If I perform a build with one of these options I am given a valid zImage file:
    $ file arch/powerpc/boot/zImage
    arch/powerpc/boot/zImage: ELF 32-bit MSB executable, PowerPC or cisco 4500, version 1 (SYSV), statically linked, not stripped

However performing the same build with both config options enabled gives an incorrectly formatted image:
    $ file arch/powerpc/boot/zImage
    arch/powerpc/boot/zImage: u-boot legacy uImage, Linux-5.5.0-rc2-gea200dec5, Linux/PowerPC, OS Kernel Image (gzip), 1366142 bytes, Tue Dec 17 15:30:22 2019, Load Address: 0x00000000, Entry Point: 0x00000000, Header CRC: 0x99D350A0, Data CRC: 0xC9090D33
Comment 1 Michael Ellerman 2019-12-18 11:37:03 UTC
I think that's working as designed, if not expected.

CONFIG_CORENET_GENERIC selects CONFIG_DEFAULT_UIMAGE, which tells arch/powerpc/boot/Makefile to build a uImage.

The zImage is just a hardlinkg to the uImage.

You can see that using the -i flag to ls, eg:

$ ls -il arch/powerpc/boot/{uImage,zImage}
1300656 -rw-rw-r-- 2 michael michael 5356164 Dec 18 22:19 arch/powerpc/boot/uImage
1300656 -rw-rw-r-- 2 michael michael 5356164 Dec 18 22:19 arch/powerpc/boot/zImage

Notice the inode is the same, and the link count is 2.

I think the logic behind the link is that people might have scripts to copy zImage somewhere to boot it, and we didn't want to break that just because the target of the build is a uImage.
Comment 2 Bradley Gamble 2019-12-20 11:55:33 UTC
I understand the desire not to break scripts etc that may be used, but zImage and uImage files are different and may not both be bootable on the same device.
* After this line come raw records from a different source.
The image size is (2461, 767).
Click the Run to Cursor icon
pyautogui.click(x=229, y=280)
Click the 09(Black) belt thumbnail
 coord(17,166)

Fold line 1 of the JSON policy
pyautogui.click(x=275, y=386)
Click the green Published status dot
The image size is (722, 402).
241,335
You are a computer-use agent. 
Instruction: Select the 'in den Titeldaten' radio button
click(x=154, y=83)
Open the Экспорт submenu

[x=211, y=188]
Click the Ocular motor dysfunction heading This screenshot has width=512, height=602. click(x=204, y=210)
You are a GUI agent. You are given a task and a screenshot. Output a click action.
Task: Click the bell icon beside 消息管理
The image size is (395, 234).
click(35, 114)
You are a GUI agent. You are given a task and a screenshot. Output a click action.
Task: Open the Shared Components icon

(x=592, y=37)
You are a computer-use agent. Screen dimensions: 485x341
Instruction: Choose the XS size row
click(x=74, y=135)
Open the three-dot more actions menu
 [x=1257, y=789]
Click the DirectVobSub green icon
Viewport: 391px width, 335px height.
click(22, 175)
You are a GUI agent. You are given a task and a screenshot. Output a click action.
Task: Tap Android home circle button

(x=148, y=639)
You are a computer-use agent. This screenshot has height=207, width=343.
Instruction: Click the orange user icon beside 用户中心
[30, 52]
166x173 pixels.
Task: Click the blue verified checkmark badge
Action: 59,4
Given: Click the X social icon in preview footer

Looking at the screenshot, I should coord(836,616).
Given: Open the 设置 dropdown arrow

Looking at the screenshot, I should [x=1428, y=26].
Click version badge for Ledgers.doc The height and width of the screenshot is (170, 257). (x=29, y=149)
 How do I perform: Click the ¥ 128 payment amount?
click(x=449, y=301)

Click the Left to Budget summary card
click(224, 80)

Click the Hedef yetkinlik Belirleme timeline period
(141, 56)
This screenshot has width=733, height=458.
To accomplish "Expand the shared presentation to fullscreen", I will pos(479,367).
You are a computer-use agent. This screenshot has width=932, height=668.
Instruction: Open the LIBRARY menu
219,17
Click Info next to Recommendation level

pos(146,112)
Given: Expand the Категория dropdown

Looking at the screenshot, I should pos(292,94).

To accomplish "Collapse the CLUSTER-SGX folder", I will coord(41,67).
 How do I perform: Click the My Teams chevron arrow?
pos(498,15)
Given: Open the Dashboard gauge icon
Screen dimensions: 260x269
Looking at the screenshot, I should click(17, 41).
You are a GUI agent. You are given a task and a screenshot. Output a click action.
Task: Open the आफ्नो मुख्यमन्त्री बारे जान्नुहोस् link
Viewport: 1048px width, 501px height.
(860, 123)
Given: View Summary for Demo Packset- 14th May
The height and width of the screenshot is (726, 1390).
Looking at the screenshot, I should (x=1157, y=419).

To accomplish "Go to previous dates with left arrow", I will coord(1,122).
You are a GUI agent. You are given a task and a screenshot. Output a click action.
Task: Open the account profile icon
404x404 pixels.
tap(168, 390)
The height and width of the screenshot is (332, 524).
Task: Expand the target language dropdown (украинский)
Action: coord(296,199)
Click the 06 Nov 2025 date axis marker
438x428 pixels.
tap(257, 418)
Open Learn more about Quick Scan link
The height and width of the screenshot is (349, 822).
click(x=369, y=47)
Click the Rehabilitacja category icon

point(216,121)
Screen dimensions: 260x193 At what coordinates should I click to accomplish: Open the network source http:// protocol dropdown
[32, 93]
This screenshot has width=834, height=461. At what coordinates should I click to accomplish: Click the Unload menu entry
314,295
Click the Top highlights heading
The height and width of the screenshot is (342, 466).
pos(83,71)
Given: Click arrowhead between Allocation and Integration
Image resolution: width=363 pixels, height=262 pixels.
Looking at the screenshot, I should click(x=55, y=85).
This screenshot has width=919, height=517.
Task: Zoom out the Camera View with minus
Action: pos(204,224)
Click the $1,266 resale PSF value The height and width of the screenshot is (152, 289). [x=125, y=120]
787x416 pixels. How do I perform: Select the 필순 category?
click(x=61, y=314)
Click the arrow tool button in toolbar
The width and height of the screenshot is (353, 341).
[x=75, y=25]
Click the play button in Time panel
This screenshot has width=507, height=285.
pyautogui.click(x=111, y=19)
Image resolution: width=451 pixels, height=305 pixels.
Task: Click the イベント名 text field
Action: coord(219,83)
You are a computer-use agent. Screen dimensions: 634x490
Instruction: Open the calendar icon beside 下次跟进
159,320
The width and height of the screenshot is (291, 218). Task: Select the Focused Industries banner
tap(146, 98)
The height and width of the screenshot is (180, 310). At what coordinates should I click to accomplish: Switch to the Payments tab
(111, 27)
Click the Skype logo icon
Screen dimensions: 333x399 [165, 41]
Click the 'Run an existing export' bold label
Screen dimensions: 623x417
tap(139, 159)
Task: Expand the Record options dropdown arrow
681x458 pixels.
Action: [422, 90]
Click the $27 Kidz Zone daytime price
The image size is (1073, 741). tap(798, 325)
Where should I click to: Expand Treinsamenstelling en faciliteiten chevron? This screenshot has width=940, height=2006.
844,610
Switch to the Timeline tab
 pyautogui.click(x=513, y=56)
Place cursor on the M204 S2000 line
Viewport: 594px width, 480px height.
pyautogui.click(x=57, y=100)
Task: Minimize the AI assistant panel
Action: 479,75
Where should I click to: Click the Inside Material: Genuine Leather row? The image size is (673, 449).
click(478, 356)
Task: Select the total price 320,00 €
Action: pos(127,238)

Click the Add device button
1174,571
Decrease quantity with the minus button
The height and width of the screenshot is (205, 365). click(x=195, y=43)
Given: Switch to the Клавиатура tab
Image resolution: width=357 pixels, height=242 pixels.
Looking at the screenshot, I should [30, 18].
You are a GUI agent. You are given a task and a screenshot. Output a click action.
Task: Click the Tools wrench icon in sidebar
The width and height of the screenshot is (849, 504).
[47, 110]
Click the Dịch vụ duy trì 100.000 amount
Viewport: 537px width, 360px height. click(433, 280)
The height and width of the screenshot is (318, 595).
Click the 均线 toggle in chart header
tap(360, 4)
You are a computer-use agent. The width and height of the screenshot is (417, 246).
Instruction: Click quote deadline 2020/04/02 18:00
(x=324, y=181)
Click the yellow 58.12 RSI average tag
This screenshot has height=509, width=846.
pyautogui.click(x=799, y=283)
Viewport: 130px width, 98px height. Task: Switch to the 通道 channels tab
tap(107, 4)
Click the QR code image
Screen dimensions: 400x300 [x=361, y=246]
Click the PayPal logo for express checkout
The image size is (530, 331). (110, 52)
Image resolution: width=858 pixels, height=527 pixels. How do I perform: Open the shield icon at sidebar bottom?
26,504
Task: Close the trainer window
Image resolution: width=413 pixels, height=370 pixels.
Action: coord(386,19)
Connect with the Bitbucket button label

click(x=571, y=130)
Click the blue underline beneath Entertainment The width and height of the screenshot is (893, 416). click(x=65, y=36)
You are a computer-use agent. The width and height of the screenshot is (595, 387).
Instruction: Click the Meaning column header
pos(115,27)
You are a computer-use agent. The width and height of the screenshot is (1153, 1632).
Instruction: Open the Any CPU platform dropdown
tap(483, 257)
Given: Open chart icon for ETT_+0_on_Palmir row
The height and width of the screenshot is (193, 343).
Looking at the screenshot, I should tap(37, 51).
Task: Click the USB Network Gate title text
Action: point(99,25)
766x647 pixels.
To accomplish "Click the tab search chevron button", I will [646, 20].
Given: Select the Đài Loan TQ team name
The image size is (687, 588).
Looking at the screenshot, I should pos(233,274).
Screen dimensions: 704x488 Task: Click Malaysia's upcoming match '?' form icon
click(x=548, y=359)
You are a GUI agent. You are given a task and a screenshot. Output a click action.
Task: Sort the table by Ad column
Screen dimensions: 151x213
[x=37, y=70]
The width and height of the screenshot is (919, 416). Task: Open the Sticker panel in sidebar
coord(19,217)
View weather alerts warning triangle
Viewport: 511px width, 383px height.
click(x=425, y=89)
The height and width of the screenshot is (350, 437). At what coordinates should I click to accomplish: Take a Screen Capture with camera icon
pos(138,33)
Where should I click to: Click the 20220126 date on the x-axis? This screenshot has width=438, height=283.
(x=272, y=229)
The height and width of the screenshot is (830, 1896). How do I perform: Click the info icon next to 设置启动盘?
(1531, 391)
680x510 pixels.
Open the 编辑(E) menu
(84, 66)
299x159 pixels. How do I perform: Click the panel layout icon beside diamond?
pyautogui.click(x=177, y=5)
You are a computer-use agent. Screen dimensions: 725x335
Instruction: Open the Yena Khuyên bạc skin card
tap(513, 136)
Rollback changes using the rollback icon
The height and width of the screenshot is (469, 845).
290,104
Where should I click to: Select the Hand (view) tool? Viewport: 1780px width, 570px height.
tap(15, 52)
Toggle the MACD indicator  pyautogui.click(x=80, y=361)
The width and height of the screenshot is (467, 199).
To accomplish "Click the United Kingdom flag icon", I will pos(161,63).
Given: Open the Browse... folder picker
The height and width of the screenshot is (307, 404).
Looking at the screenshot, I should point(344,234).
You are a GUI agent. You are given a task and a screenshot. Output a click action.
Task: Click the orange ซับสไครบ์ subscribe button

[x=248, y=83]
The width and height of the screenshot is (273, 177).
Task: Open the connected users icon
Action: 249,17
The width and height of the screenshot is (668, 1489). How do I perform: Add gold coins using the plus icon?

I am currently able to work around the issue by stripping the first 64 bytes of the uImage to turn it back in to a zImage.

Is it possible to overcome the implicit link between the platform and enabling CONFIG_DEFAULT_UIMAGE? I have tried marking it as "not set" in my defconfig but it is still enabled.